I shall shortly turn to your paper about
problem solving. Probably, it helps me more to respond to you in writing than
in a conversation. Focusing on these written words forces me to make sense of
what I am saying. In spoken communication we seem to be constantly
struggling and disagreeing with each other about “What is the problem?” How can we even begin
to solve problems of spoken communication if we can’t even agree on what the
problem is? Defining the problem certainly is in itself also a problem. In fact,
defining the problem is the problem.
If, during our spoken communication, we can
leave our problems undefined, we can explore what a communication is like that is without
problems. To achieve Sound Verbal Behavior (SVB) is something we are not
used to. We are conditioned by a spoken communication in which we struggle to define
the problem. Such a communication is called Noxious Verbal Behavior (NVB) for no
other reason than that it just sounds terrible. The voices of the speakers who are involved in NVB
grab, stab, choke, punch, push, tear, pull, drain, irritate, hurt, coerce and
threaten.
Defining the problem is, of course, never itself
the problem, but the struggle to define the problem, while we speak, is definitely
a big problem, which prevents us from seeing how we each, depending on our own
unique behavioral history, define the problem very differently. In our written
treatises it becomes more difficult to decipher that our different theoretical
writings are, more often than we are capable of recognizing, a function of NVB,
in which the struggle and demand for attention is audible in the sound of the voices of
those who do all the talking.
Defining the problem in writing is not the
same as defining the problem while speaking. As stated by this writer in previous writings, written versions of the problem of spoken communication did
not and could not advance human relationship. It is only a different kind of
spoken communication which will do that. To have SVB, we must talk and stop
predetermining what is said by what was written. Only during SVB can we change
and talk spontaneously.
Now that this author has made these
preliminary remarks, he is ready to give his response to the paper “What is the
problem? Theoretical conceptions and methodological approaches to the study of
problem solving.” What this paper describes very well is how we have come up with
all sorts of problems (Duncker’s candle problem, string problems of the Maier
type, Luchin’s water jar problem, Tower of Hanoi problems, and Missionary and
Cannibals problems), which, since they don’t describe our communication
problem, lack ecological validity. If it is our goal, however, to “develop
structural classes that correspond to functional classes of problems” the
distinction between SVB and NVB makes perfect sense.

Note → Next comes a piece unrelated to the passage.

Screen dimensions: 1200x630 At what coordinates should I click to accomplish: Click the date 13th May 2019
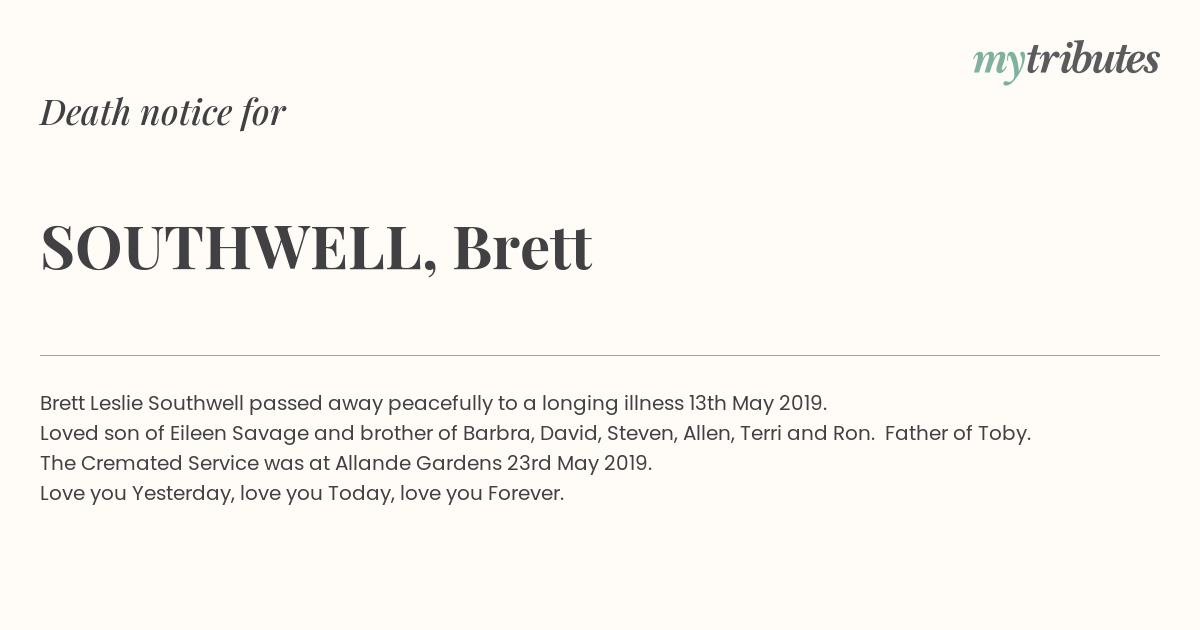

Since SVB is a function of
bi-directional spoken communication in which the speaker can become the
listener and the listener can become the speaker, since NVB is a
function of uni-directional coercion, which prevents spoken communication,
because it doesn’t stimulate the speaker to become a listener and it prevents
the listener from becoming a speaker, the SVB-NVB distinction is closer to the
facts of real life and explains what happens in everyday human interaction with verbal acrobatics, theoretical, methodological or on any other level. This is where the verbal rubber hits the nonverbal road. Since
only “real-life problems are considered to occur in a meaningful context and perceived as worth solving” we should aim to empirically recreate these contexts.
By going back and forth between SVB and NVB, we experience novelty in the
former, but we get totally stuck in the latter.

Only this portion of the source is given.